This is the *vowpal wabbit* fast online learning code. For Windows, look at [README.windows.txt](./README.windows.txt)

## Prerequisite software

These prerequisites are usually pre-installed on many platforms. However, you may need to consult your favorite package
manager (*yum*, *apt*, *MacPorts*, *brew*, ...) to install missing software.

- [Boost](http://www.boost.org) library, (for `Boost::Program_Options` and a few others).
- The zlib compression library + headers. In linux distros: package `zlib-devel` (Red Hat/CentOS), or `zlib1g-dev` (Ubuntu/Debian)
- lsb-release (RedHat/CentOS: redhat-lsb-core, Debian: lsb-release, Ubuntu: you're all set, OSX: not required)
- GNU *autotools*: *autoconf*, *automake*, *libtool*, *autoheader*, et. al. This is not a strict prereq. On many systems (notably Ubuntu with `libboost-program-options-dev` installed), the provided `Makefile` works fine.
- (optional) [git](http://git-scm.com) if you want to check out the latest version of *vowpal wabbit*,
work on the code, or even contribute code to the main project.
- Python module `six` needs to be installed in order to run the tests.

### Vcpkg
[Vcpkg](https://github.com/Microsoft/vcpkg) can also be used to install the dependencies.
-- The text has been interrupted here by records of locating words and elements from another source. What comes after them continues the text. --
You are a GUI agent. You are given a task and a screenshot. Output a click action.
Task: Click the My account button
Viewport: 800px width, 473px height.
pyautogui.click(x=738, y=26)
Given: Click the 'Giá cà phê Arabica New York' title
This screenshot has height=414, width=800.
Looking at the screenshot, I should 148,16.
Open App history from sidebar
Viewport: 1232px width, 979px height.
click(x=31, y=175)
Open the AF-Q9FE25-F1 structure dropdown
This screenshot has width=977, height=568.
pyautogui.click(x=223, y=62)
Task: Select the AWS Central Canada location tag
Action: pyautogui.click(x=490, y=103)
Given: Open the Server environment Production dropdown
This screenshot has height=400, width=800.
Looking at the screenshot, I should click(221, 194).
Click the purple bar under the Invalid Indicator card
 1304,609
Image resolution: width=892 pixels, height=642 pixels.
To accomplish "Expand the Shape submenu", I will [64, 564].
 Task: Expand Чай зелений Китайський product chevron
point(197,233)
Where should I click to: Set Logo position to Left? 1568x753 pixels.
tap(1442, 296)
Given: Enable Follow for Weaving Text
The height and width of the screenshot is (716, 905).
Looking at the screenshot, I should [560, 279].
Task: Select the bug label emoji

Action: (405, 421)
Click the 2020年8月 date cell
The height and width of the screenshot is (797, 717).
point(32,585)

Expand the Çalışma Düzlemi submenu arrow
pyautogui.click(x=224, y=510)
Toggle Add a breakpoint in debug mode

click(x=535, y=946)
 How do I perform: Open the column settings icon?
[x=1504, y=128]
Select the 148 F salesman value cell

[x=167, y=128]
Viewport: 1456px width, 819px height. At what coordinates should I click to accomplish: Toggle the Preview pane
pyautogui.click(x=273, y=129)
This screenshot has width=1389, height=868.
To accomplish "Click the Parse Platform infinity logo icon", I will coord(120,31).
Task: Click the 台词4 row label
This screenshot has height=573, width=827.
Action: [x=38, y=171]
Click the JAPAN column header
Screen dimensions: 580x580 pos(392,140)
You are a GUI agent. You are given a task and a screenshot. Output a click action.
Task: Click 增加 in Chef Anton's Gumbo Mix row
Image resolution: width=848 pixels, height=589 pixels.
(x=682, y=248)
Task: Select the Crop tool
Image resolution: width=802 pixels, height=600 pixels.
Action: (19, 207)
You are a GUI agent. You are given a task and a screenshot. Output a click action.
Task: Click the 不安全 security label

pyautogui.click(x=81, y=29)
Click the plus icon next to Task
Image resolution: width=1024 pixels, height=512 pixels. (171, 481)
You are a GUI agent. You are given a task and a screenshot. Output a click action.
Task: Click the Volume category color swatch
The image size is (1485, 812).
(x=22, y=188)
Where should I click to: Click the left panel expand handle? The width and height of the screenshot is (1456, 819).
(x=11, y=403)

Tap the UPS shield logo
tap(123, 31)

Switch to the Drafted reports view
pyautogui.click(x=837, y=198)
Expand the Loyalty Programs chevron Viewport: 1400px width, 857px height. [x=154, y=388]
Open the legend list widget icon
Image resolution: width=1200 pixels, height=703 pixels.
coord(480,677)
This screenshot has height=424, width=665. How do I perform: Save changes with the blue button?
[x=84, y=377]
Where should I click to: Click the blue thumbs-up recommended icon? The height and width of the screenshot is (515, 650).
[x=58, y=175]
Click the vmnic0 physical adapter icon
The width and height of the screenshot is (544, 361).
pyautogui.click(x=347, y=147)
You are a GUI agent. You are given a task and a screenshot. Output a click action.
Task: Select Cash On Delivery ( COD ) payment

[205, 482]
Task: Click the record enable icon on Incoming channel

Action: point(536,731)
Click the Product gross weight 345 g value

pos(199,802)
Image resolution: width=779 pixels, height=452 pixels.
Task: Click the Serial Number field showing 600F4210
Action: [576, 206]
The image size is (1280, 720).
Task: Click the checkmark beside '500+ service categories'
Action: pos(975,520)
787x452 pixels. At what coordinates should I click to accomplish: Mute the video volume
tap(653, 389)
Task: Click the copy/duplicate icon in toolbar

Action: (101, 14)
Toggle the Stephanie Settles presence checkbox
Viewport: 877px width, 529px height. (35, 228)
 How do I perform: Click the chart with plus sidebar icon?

When running cmake the toolchain needs to be supplied, this is decribed in the [compiling section](#compiling).
```
# Linux
# vcpkg cannot currently be used on Linux because boost-python fails to build on linux. [See this issue](https://github.com/Microsoft/vcpkg/issues/4603)
vcpkg install rapidjson:x64-linux
vcpkg install zlib:x64-linux
vcpkg install boost-system:x64-linux
vcpkg install boost-program-options:x64-linux
vcpkg install boost-test:x64-linux
vcpkg install boost-align:x64-linux
vcpkg install boost-foreach:x64-linux
vcpkg install boost-python:x64-linux
# Windows
vcpkg install rapidjson:x64-windows
vcpkg install zlib:x64-windows
vcpkg install boost-system:x64-windows
vcpkg install boost-program-options:x64-windows
vcpkg install boost-test:x64-windows
vcpkg install boost-align:x64-windows
vcpkg install boost-foreach:x64-windows
vcpkg install boost-python:x64-windows
```

## Getting the code

You can download the latest version from [here](https://github.com/VowpalWabbit/vowpal_wabbit/wiki/Download).
The very latest version is always available via 'github' by invoking one of the following:

```
## For the traditional ssh-based Git interaction:
$ git clone git://github.com/VowpalWabbit/vowpal_wabbit.git
## You can also try the following SSH URL:
$ git clone git@github.com:VowpalWabbit/vowpal_wabbit.git
## For HTTP-based Git interaction
$ git clone https://github.com/VowpalWabbit/vowpal_wabbit.git
```

## Compiling

You should be able to build the *vowpal wabbit* on most systems with:
```
mkdir build
cd build
cmake ..
make -j
make test # (optional)
```

If using vcpkg for dependencies the toolchain file needs to be supplied to `cmake`:
```
cmake .. -DCMAKE_TOOLCHAIN_FILE=<vcpkg root>/scripts/buildsystems/vcpkg.cmake
```

The CMake definition supports the following options that can be set when invoking `cmake`:
```
CMAKE_BUILD_TYPE - Controls base flags for building. Release includes optimization, Debug is unoptimized ([Debug|Release], default: Debug)
PROFILE - Turn on flags required for profiling ([ON|OFF], default: OFF)
VALGRIND_PROFILE - Turn on flags required for profiling with valgrind in gcc ([ON|OFF], default: OFF)
GCOV - Turn on flags required for code coverage in gcc ([ON|OFF], default: OFF)
WARNINGS - Turn on warning flags ([ON|OFF], default: ON)
STATIC_LINK_VW - Link VW executable statically ([ON|OFF], default: OFF)
VW_INSTALL - Add install targets ([ON|OFF], default: ON)
BUILD_TESTS - Build and enable tests ([ON|OFF], default: ON)
BUILD_JAVA - Add Java targets ([ON|OFF], default: Off)
BUILD_PYTHON - Add Python targets ([ON|OFF], default: Off)
BUILD_DOCS - Add documentation targets ([ON|OFF], default: Off)
```

Options can be specified at configuration time on the command line:
```
cmake .. -DCMAKE_BUILD_TYPE=Release -DSTATIC_LINK_VW=ON
```

Be sure to read the wiki: https://github.com/VowpalWabbit/vowpal_wabbit/wiki
for the tutorial, command line options, etc.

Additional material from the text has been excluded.